***** Data to process *****

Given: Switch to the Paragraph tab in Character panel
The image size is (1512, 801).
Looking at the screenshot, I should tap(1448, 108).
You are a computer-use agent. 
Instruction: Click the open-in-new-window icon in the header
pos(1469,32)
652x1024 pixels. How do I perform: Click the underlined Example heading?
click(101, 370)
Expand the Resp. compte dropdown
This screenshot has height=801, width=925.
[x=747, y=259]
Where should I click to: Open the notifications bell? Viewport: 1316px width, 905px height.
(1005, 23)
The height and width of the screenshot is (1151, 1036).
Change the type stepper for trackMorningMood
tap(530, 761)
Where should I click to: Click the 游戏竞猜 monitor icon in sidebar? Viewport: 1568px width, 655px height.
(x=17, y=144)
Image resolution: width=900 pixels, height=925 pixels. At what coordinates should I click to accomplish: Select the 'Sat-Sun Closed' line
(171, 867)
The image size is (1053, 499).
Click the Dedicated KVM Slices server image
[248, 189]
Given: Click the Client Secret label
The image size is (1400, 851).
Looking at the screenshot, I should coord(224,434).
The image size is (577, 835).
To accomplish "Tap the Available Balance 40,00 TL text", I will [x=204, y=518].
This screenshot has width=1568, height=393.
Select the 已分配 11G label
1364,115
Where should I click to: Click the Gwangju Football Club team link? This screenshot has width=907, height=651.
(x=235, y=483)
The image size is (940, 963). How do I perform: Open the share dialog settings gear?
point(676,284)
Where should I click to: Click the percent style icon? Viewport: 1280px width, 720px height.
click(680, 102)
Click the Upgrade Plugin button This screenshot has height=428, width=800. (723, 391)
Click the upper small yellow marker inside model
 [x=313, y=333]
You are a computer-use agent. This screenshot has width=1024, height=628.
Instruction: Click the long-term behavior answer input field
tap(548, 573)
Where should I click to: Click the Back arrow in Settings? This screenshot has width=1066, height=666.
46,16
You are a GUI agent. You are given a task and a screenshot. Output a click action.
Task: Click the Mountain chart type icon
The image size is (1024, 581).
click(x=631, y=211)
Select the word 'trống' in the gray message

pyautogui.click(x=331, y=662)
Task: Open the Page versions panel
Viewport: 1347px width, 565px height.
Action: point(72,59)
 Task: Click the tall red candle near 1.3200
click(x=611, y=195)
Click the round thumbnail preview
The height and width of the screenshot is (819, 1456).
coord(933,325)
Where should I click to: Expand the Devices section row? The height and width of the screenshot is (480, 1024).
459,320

*****

**Given task**
Extract the lines of the listing from its start through the line containing "click(101, 370)", inclusive, and repeat them verbatim.

**Solution to this task**
Given: Switch to the Paragraph tab in Character panel
The image size is (1512, 801).
Looking at the screenshot, I should tap(1448, 108).
You are a computer-use agent. 
Instruction: Click the open-in-new-window icon in the header
pos(1469,32)
652x1024 pixels. How do I perform: Click the underlined Example heading?
click(101, 370)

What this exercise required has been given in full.